Storylines in this group might be of two subtypes. Some of them might simply be relatively neutral
in their characteristics, neither probable or improbable, nor very desirable or undesirable. Other
storylines might simply be too difficult to assess on either of these criteria.
This brings me to what could be called meta-criteria. How do we assess the value of different
criteria used to evaluate different scenarios? Such as desirability and probability, referred to above.
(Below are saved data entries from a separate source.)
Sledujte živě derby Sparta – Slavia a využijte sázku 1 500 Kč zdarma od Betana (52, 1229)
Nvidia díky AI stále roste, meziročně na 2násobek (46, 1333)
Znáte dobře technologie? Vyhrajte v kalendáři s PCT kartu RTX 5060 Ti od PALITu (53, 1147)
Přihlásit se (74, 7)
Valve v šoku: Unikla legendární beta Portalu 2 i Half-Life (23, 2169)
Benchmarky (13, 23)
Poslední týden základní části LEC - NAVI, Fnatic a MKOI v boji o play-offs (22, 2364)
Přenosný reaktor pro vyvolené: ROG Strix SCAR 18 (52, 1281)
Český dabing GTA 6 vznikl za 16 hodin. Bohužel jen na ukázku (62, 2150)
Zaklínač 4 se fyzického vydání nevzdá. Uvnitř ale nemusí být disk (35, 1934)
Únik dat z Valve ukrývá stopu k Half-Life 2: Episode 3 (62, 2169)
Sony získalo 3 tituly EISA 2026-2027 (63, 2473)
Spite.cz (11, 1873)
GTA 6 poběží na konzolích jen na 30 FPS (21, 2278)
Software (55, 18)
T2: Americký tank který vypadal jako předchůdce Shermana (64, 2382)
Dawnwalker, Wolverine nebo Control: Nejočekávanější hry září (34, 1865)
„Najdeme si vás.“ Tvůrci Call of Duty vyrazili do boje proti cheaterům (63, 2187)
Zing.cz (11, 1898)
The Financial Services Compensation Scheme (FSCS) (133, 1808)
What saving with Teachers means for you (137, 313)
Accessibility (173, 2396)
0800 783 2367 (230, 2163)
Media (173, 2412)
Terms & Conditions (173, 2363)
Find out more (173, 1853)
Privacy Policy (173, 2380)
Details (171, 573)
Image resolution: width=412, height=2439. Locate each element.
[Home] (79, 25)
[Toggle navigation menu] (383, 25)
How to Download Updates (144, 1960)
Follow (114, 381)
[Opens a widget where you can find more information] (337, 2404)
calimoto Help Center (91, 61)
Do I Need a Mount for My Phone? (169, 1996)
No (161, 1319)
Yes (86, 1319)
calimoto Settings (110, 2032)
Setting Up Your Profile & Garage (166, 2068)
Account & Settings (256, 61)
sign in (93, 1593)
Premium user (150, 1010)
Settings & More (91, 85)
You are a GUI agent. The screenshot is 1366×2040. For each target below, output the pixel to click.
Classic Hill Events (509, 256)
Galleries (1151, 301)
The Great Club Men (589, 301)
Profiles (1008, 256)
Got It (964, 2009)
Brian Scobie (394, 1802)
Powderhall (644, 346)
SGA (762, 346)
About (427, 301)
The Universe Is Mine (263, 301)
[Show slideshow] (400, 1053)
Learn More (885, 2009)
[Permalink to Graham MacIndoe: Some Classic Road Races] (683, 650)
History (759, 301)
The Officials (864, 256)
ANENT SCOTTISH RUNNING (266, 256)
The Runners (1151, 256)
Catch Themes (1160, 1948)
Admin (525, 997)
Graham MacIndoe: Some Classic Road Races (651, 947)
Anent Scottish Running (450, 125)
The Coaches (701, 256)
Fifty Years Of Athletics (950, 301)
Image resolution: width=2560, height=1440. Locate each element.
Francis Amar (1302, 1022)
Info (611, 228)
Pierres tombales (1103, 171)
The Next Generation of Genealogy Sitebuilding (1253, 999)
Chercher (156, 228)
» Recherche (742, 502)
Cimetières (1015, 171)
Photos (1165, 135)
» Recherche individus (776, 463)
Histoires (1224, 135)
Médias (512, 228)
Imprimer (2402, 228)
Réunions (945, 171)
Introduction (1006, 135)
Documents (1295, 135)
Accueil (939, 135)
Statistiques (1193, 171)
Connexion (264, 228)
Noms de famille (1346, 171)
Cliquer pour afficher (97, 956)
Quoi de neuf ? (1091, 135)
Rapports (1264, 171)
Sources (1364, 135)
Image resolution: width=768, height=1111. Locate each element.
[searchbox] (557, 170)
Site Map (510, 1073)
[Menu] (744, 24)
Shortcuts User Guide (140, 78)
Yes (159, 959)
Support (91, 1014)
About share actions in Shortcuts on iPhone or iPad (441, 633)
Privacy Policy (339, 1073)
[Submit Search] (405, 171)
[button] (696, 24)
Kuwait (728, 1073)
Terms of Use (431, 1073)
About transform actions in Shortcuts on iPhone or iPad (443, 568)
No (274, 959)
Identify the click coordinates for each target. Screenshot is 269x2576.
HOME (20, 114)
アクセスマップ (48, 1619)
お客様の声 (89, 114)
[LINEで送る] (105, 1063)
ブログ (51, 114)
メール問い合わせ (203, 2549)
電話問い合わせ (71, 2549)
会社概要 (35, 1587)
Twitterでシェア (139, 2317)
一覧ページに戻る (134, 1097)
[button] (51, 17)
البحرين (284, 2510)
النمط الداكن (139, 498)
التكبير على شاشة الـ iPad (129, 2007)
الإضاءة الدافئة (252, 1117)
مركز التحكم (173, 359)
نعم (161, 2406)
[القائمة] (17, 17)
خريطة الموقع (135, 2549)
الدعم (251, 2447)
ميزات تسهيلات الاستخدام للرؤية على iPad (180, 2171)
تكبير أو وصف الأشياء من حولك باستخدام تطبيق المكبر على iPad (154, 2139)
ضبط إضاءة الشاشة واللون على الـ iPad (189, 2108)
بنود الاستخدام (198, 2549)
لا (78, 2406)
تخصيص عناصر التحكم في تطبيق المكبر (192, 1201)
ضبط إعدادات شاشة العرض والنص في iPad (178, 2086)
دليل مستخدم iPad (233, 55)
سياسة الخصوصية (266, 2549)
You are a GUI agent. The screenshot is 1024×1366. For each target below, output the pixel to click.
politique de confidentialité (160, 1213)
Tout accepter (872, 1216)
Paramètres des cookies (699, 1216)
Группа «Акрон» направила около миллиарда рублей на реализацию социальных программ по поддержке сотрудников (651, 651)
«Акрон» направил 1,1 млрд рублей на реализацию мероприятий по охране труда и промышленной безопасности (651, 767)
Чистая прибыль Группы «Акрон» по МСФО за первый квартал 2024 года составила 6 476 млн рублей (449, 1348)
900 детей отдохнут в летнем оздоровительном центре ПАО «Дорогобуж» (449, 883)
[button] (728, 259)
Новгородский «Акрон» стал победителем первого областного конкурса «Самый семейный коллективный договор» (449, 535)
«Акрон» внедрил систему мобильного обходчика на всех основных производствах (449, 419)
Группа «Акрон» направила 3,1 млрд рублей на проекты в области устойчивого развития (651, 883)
The one criterion that I am giving the most attention to it the moment is usefulness, a topic of
continuing and wide concern by evaluators. So, going back to the evaluation feature in ParEvo, how
useful are these evaluation criteria? If they are not very useful maybe other criteria need to be
found.
My current and very provisional thinking is that these two criteria are potentially useful. The reason
why I think this is that there is some correspondence between these criteria and the distinction
which economists have made between risk and uncertainty. There are various interpretations of
this distinction – so, this is my provisional understanding of the difference. Risks are possibilities we
are aware of and on which we can put a probability estimate. Uncertainties are possibilities that we
are aware of but cannot make any probability estimate, and possibilities that were not even aware
of, which by definition we can’t make any probability estimates for. The distinction between risk
and uncertainty is probably not black-and-white, our confidence in probability estimates probably
exists on a continuum.
A connection can be seen here with the ParEvo evaluation criteria. Storylines with unambiguous
most or least probable/desirable ratings fall within the category of risks. Storylines with contested
most or least probable/desirable ratings could be seen as uncertainties. So perhaps to a lesser
extent might be some of the storylines that did not get a most or least rating at all.
5
The main implication of this distinction between risk and uncertainty is that there will be some
future possibilities that can be planned for and others which can’t be. And somewhat paradoxically,
we need to be prepared for both. From my reading so far, there are two ways of responding to
these possibilities. For identifiable risks i.e. those with some clear and significant probabilities,
specific strategies can be developed in readiness. Pandemic preparedness is an example, even
though their recent implementation may leave a lot to be desired. For uncertainties surplus
resources need to be available on tap, to enable new and additional responses to new and
unexpected possibilities. James March, a famous organisation theorist, described these additional
available resources as “organisational slack”. This strategy is similar to an evolutionary strategy
identified by ecologists, which is called “bet-hedging”. Bet-hedging is a kind of response that is
“neither optimal nor a failure across all environments” (Simons, 2011). A frequently cited example is
the behaviour of annual plants which ensure that only a fraction of their seeds germinate in any
given year. Slack is a potential source of innovation, but also of inefficiency. A decision not to use
this strategy, in order to maximise efficient use of resources in the immediate present, can be a
source of fragility when the unexpected happens. As was seen in the 2008 financial crisis, when
many heavily leveraged businesses went bankrupt.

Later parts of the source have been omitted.